Odysseus leaned in closer, whispering against the shell of my ear so that the other men could not hear, igniting a fire I despised myself for feeling. Every fibre of my being wanted to recoil, to lash out, yet the heat of his presence stirred something primal, something I wished I could crush.
“Have you not?” His words were a taunt that dripped with the power he wielded over me – power I hated, but could not deny.
“No.”
“No, what?”
“No, my lord,” I said between gritted teeth.
He grabbed at my chin roughly with a finger and thumb. “I won’t have insubordination on my ship. Do you hear me, Odette? I can’t have a mutiny while we travel across oceans and time to get back home to Ithaca.”
“Yes, my lord.”
He was so close now, every deep breath I took pushed my breasts into his chest. Still, he didn’t move. It was a power play in front of everyone. And for the first time in a long time, I had to fight the temptation to spit in his face.
“What has gotten into you, hmm? Where has the woman I’ve come to know gone?”
You have never known me.
I did not say it. I did not have to; he read it in my eyes.
“You are not free just because you are no longer on Trojan soil, do you understand me?” His tone remained quiet, for my ears only.
When I didn’t answer immediately, he squeezed my jaw tightly.

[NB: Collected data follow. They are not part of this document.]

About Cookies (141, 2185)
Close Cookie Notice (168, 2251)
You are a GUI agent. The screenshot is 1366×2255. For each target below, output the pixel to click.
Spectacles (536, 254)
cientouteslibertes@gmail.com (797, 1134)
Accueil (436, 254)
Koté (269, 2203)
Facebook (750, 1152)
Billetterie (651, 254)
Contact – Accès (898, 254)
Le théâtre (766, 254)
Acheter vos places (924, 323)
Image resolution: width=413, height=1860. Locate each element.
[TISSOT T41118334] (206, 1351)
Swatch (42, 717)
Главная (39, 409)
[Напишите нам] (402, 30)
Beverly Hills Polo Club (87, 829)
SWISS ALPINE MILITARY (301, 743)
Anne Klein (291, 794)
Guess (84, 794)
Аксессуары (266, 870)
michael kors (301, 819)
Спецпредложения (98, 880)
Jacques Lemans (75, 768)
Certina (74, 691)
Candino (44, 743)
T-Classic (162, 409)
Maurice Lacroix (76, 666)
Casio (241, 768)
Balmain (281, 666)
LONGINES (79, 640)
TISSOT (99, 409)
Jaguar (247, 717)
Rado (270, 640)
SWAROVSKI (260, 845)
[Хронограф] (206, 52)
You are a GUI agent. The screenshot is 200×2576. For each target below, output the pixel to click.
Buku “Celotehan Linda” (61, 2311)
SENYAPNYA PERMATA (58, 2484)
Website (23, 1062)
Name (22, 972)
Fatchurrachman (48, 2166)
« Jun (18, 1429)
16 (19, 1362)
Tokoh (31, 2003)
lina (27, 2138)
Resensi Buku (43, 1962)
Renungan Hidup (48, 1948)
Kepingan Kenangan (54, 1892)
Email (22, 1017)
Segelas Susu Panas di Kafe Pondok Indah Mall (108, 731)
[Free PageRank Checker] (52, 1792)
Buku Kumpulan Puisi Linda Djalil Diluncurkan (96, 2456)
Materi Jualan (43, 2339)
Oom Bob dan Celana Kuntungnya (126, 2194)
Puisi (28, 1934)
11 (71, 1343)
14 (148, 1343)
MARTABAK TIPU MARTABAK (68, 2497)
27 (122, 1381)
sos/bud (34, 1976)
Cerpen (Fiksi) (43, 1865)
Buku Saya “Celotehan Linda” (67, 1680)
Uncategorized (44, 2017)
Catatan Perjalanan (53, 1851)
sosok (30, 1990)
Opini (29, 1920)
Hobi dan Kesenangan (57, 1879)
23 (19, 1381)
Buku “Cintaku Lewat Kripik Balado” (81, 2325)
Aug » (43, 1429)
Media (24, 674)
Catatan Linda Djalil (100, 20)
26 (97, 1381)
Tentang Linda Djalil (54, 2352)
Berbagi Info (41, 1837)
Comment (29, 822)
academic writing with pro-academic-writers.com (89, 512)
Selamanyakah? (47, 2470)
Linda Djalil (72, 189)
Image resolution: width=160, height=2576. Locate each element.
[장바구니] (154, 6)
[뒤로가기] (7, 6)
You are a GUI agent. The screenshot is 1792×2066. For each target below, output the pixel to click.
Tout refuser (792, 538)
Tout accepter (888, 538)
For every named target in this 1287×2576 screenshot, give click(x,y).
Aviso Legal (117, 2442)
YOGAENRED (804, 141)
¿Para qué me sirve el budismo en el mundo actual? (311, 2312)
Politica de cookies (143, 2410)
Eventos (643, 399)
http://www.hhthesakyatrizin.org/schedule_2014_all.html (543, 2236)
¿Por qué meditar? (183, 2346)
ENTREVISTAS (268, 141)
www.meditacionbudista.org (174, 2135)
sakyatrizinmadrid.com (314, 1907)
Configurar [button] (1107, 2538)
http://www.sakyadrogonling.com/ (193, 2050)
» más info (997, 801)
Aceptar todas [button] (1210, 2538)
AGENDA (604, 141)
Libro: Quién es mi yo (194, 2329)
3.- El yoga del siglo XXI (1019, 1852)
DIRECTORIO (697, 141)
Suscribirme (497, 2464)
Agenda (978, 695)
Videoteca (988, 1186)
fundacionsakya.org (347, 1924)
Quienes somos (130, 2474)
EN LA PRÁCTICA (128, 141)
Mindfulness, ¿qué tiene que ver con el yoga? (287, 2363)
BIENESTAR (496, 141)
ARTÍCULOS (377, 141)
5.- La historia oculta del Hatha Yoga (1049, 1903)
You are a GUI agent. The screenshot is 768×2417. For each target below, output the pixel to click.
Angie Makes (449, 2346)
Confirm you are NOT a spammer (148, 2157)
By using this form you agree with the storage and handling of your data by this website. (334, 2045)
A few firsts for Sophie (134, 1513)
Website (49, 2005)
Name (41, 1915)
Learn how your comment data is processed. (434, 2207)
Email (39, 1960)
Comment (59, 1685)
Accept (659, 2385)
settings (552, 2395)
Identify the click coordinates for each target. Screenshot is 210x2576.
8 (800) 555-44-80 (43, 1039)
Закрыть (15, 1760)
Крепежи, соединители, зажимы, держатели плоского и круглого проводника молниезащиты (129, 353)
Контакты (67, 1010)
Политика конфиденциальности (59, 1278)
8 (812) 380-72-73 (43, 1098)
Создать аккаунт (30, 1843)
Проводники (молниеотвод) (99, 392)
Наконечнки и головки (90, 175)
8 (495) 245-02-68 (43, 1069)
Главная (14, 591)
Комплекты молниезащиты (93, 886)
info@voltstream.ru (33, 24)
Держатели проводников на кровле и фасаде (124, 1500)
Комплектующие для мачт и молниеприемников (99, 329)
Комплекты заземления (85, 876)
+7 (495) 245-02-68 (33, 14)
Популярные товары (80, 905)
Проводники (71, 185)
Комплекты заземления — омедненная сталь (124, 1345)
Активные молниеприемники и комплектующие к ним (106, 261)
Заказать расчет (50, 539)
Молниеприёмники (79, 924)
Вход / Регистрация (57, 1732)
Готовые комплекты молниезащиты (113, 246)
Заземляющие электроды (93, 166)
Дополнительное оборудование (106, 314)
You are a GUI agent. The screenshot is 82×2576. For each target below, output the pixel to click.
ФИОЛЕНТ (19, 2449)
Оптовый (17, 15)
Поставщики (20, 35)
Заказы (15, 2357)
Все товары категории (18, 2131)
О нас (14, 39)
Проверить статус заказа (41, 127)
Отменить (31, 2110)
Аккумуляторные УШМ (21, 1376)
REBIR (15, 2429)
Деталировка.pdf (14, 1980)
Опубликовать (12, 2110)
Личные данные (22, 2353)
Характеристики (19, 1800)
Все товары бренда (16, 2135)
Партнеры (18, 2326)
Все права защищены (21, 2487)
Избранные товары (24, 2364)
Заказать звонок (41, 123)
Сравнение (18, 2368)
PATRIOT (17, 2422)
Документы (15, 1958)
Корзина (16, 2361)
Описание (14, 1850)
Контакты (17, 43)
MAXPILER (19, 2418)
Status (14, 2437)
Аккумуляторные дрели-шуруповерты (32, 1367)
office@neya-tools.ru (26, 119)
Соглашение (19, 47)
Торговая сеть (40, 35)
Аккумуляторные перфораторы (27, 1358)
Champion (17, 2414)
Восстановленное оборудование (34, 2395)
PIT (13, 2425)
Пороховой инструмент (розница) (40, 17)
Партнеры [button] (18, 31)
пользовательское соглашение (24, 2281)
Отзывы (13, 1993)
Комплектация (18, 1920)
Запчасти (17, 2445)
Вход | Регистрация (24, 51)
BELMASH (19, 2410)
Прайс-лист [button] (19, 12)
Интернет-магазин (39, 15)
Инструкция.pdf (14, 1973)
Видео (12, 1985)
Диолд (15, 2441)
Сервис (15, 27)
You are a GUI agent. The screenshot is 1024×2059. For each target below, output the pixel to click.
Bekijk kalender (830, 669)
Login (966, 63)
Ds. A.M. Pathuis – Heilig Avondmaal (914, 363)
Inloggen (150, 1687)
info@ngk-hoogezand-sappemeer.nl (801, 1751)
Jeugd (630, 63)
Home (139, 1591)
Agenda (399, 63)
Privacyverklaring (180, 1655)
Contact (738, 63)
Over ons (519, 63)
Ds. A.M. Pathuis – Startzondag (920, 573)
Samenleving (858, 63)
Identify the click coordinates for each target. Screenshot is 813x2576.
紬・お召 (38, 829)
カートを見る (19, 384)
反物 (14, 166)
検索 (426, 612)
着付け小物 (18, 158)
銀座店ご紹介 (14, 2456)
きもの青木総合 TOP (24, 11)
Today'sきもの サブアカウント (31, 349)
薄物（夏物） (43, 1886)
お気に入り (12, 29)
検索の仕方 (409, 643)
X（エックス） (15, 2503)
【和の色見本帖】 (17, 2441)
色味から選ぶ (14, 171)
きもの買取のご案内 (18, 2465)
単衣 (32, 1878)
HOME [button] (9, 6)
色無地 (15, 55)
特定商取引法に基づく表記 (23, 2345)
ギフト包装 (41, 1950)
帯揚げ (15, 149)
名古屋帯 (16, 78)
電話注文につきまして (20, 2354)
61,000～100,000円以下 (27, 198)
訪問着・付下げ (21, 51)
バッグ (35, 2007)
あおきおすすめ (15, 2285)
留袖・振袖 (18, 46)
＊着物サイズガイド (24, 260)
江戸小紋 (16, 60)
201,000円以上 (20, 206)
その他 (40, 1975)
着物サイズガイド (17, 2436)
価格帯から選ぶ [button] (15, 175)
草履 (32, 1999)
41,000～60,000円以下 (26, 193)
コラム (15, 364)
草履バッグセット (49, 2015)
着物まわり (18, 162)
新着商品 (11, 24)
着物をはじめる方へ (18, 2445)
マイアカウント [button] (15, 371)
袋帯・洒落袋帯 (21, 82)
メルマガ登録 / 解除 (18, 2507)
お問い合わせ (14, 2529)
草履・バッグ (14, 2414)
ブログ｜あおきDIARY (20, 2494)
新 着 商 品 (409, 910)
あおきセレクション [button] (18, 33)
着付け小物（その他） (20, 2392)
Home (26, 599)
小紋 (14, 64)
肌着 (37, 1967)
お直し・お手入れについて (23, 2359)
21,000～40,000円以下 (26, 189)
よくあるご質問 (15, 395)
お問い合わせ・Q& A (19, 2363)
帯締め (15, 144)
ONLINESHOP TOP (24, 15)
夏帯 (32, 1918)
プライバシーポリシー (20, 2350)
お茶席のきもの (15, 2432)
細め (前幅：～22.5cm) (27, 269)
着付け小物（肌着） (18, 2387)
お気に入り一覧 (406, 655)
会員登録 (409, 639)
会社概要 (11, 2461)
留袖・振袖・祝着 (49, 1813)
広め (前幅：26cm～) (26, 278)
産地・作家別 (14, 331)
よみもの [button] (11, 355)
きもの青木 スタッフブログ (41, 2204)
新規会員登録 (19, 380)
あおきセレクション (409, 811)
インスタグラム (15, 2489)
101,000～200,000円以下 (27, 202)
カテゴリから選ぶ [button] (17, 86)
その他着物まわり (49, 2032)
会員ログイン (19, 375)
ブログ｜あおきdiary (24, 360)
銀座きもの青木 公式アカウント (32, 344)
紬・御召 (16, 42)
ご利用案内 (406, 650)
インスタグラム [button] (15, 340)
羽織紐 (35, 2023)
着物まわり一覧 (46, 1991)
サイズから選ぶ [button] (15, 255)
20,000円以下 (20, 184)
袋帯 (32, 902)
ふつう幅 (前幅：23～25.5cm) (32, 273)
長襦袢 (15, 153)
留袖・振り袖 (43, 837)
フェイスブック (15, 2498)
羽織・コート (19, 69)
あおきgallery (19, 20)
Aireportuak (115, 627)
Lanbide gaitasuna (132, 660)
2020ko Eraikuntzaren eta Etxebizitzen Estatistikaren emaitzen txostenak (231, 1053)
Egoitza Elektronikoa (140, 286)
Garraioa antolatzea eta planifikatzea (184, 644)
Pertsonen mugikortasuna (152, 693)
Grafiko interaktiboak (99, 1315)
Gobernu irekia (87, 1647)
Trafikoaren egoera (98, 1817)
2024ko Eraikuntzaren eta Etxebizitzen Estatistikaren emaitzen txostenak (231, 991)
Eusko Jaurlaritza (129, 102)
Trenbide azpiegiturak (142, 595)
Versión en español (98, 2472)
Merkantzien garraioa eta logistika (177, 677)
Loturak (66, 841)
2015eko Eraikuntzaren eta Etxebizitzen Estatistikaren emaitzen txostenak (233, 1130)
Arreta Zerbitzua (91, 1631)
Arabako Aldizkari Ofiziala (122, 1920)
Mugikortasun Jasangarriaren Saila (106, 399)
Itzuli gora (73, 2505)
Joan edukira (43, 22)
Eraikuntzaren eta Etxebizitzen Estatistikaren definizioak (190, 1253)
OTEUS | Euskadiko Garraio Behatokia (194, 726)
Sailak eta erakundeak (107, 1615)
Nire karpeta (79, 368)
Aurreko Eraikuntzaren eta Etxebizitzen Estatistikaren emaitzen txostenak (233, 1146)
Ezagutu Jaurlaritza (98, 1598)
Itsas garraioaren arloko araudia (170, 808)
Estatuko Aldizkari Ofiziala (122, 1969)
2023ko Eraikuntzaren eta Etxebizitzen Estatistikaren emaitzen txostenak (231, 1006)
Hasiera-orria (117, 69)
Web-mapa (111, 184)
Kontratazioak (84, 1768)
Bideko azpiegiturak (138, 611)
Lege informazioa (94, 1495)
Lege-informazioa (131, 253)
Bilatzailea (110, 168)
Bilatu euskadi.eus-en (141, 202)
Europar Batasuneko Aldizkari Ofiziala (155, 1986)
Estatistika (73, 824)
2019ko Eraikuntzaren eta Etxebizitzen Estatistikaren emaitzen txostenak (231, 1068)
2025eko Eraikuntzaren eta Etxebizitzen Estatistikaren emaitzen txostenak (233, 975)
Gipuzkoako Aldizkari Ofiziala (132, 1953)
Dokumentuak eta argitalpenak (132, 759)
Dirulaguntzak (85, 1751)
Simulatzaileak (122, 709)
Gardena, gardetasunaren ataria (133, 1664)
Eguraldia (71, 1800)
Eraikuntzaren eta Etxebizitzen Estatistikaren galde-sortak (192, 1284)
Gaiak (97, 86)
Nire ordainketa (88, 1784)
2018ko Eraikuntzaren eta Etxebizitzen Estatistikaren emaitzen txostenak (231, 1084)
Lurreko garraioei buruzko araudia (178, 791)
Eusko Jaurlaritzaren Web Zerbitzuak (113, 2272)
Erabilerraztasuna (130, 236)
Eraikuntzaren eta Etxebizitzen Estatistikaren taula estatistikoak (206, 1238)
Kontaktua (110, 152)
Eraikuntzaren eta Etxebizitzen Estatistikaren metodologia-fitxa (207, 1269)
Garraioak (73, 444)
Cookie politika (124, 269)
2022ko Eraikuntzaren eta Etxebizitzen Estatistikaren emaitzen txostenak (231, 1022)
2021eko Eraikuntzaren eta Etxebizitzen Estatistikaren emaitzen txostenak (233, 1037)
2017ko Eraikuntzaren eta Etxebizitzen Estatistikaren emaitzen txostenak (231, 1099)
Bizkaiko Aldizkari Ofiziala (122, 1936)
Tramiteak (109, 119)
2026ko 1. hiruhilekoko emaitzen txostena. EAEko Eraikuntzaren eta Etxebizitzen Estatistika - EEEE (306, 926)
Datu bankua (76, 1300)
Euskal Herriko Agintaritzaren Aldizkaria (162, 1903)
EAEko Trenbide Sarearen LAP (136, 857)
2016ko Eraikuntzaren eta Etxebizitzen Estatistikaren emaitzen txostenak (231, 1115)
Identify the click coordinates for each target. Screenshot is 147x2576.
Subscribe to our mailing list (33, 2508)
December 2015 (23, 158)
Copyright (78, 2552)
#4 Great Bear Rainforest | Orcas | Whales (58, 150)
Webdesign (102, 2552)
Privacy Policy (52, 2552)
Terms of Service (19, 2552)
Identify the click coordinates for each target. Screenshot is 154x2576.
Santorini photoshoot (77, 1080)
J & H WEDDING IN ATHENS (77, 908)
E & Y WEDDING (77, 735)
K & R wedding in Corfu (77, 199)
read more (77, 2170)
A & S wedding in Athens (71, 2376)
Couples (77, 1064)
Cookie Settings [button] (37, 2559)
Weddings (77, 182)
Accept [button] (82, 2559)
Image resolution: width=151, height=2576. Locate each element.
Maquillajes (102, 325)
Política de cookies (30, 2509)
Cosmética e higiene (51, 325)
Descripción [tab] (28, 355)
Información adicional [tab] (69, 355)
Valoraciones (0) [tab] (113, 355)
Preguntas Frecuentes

“Yes, my lord.” I held my head up and looked him in the eye as I said it. That was one of the lessons I had learnt from observing Queen Hecuba. They could make you a slave, but they could not strip you of your grace. Only the gods could do that.
He noted the slight uptick in my chin, the resolve in my eyes, the clenching of my jaw beneath the pad of his thumb.
“For your insolence, your privileges have been revoked until I say otherwise.” The words were so softly spoken I could see themen in my periphery trying to lean in to hear what their king was saying.
I almost laughed when they bounced back as Odysseus shouted his next words for all to hear.
“Get the ship ready to go by the time I get back from escorting Odette back to her proper place.”
I wondered where that might be.
“How long will you be, sir?”
“Long enough for you to get it done,” he snapped.